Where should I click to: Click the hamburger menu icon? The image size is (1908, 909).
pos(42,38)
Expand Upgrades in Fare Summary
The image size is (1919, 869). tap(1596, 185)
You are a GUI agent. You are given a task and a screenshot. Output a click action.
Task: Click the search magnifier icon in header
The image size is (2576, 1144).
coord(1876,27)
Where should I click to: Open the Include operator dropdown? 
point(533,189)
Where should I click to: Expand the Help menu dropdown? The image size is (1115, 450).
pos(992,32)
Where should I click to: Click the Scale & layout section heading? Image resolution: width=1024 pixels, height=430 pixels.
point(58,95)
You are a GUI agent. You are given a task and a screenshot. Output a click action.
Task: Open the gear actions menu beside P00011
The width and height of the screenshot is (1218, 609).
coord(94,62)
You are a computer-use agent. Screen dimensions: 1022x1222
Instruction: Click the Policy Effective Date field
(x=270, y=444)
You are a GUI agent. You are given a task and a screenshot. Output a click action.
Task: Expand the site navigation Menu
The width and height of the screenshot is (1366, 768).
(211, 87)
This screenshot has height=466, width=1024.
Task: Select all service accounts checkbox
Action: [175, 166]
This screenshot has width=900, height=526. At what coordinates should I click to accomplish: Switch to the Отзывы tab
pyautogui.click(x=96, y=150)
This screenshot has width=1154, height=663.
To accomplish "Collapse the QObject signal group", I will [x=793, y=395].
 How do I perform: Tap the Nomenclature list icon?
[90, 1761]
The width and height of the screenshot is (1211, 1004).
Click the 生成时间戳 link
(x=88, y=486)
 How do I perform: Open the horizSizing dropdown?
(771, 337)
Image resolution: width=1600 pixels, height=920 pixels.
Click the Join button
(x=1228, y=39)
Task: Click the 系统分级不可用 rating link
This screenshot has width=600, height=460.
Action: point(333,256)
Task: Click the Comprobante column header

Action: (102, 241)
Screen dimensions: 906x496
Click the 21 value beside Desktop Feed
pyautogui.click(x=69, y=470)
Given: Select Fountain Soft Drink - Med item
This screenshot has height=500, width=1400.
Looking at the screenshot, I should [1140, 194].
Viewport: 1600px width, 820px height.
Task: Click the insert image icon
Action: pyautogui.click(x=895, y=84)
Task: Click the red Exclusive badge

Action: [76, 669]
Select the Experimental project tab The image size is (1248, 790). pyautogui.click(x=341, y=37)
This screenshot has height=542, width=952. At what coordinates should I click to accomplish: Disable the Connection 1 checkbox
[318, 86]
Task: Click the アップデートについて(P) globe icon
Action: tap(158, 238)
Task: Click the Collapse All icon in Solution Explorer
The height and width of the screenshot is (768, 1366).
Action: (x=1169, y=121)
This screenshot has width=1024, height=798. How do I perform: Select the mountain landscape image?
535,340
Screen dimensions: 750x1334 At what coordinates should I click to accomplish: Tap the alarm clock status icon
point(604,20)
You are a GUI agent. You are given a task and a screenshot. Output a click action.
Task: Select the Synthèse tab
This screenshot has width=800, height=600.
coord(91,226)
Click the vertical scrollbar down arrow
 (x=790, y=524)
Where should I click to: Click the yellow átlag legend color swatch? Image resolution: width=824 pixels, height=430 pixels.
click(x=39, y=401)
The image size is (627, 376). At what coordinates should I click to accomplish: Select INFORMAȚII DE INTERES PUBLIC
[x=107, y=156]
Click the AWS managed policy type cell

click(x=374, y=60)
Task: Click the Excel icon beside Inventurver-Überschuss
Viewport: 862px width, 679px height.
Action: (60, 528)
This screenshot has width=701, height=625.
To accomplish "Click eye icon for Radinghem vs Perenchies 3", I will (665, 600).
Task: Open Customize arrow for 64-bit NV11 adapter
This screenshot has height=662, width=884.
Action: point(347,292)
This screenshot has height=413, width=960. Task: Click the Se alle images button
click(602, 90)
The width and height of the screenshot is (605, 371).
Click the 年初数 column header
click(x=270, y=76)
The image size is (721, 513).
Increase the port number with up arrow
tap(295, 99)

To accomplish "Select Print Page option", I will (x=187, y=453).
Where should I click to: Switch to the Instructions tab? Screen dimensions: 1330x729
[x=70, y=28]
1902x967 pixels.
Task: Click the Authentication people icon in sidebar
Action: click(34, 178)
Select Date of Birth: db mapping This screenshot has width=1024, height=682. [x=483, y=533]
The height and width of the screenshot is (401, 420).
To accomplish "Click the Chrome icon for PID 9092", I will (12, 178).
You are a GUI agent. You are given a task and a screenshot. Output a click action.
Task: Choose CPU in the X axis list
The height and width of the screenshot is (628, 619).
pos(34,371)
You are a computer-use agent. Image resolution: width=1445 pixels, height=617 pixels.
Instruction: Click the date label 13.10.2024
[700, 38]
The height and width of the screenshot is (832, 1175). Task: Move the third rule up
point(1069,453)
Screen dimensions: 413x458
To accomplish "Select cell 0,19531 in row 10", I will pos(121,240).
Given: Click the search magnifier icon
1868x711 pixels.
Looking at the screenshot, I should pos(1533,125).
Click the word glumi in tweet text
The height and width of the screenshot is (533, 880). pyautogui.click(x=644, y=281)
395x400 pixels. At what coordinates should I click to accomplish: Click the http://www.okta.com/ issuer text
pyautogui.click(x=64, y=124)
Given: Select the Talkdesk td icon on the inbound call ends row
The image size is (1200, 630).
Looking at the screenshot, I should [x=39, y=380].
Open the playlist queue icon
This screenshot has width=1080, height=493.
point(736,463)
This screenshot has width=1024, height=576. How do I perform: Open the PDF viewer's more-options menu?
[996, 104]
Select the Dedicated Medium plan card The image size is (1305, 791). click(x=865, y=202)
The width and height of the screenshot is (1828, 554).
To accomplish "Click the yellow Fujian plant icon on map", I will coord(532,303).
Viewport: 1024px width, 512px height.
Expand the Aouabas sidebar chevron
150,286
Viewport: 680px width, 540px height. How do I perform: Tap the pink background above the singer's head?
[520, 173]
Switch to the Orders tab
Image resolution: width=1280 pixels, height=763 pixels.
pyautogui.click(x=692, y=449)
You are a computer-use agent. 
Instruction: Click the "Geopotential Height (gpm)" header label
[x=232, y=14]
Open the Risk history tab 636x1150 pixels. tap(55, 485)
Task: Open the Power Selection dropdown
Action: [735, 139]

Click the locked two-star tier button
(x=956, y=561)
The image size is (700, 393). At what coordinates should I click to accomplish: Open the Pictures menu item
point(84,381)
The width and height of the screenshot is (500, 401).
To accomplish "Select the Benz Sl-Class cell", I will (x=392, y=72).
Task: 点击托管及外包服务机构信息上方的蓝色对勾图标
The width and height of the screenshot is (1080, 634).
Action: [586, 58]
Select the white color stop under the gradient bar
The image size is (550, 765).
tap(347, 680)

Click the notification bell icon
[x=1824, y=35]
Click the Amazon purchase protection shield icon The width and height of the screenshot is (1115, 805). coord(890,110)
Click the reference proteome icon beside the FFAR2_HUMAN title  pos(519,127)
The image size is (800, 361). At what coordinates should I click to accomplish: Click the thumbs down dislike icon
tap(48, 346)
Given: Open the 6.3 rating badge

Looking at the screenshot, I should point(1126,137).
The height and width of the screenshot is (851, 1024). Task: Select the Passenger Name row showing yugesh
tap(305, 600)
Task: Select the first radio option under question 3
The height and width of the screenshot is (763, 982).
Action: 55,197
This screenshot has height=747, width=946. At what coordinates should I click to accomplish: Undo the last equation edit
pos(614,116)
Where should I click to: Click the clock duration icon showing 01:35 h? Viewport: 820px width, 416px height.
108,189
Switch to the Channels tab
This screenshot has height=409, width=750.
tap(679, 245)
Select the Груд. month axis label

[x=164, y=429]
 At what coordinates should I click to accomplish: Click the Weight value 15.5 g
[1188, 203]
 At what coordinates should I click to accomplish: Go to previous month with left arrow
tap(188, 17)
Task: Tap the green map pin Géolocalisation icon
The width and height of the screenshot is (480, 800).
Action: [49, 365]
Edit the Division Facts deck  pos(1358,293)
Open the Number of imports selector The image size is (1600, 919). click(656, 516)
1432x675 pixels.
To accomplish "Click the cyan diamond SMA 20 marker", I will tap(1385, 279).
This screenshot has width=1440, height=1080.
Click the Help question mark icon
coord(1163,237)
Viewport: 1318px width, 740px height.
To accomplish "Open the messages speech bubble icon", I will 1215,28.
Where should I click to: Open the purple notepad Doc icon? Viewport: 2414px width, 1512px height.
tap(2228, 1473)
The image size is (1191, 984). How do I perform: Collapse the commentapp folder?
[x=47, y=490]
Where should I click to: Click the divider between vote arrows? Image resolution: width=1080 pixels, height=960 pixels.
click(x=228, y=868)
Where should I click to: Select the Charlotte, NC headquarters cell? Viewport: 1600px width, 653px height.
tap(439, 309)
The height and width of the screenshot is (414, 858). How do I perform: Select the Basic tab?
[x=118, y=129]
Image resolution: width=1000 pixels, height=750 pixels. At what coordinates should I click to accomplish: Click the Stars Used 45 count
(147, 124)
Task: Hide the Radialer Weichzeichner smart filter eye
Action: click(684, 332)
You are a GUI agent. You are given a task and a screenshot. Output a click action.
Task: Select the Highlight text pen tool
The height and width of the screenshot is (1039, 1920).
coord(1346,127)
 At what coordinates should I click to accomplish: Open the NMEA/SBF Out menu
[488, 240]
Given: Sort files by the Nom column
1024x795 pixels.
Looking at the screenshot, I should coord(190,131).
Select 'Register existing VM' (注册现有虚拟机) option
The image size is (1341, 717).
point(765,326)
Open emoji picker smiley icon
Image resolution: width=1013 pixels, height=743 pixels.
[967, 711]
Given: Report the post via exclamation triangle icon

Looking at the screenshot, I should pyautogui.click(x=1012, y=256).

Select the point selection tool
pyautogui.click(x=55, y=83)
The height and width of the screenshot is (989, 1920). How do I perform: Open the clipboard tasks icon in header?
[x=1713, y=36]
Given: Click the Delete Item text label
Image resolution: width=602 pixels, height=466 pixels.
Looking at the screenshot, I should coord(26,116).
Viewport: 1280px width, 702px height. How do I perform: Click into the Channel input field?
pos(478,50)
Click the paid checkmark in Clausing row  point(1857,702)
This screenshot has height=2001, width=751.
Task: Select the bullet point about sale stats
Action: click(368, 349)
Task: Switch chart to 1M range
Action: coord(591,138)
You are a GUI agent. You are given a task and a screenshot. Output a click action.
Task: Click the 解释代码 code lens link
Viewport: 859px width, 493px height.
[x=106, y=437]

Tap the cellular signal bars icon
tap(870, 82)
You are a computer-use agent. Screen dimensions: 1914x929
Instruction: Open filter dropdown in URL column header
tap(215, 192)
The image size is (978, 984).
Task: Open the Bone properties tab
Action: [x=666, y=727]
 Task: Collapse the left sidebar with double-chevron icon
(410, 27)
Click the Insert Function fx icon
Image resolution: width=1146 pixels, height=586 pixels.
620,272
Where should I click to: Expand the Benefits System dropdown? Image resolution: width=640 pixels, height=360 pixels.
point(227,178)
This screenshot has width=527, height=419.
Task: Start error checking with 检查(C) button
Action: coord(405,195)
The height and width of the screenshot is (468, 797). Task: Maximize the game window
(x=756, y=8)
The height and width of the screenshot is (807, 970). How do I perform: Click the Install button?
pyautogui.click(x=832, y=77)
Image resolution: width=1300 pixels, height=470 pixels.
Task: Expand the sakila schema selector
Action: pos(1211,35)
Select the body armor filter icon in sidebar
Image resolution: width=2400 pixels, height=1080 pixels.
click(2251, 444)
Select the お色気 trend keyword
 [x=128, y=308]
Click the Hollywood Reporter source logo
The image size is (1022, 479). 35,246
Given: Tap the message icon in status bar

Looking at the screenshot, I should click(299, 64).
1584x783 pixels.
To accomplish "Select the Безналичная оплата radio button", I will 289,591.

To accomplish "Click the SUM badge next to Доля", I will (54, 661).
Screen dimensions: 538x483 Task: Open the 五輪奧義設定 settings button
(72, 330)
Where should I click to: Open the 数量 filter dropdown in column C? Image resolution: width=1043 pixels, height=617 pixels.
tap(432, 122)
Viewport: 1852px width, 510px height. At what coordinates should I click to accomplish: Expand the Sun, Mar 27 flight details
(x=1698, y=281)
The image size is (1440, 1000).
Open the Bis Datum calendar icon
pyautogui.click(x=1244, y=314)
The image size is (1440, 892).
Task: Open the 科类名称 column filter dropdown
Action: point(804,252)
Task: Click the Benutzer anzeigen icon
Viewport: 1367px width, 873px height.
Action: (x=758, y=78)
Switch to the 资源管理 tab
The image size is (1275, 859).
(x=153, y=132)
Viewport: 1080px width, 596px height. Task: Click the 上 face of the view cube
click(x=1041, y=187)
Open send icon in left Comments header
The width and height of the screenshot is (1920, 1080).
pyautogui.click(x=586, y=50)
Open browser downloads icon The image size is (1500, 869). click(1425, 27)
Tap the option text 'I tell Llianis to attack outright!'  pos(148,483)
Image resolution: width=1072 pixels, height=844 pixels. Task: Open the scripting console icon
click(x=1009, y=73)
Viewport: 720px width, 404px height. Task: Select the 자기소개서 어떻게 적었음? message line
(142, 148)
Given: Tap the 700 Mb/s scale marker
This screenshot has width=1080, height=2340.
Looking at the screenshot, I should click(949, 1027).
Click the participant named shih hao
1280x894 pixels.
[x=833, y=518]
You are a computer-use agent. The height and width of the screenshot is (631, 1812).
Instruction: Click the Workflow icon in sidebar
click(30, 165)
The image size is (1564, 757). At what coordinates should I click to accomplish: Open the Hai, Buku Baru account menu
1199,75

== TASK DETAILS ==
Precisely the line with "The image size is (1564, 757)." and the lines after it, up to the last line of the entries above, are to be reproduced, and nothing more.

== TASK OUTPUT ==
The image size is (1564, 757). At what coordinates should I click to accomplish: Open the Hai, Buku Baru account menu
1199,75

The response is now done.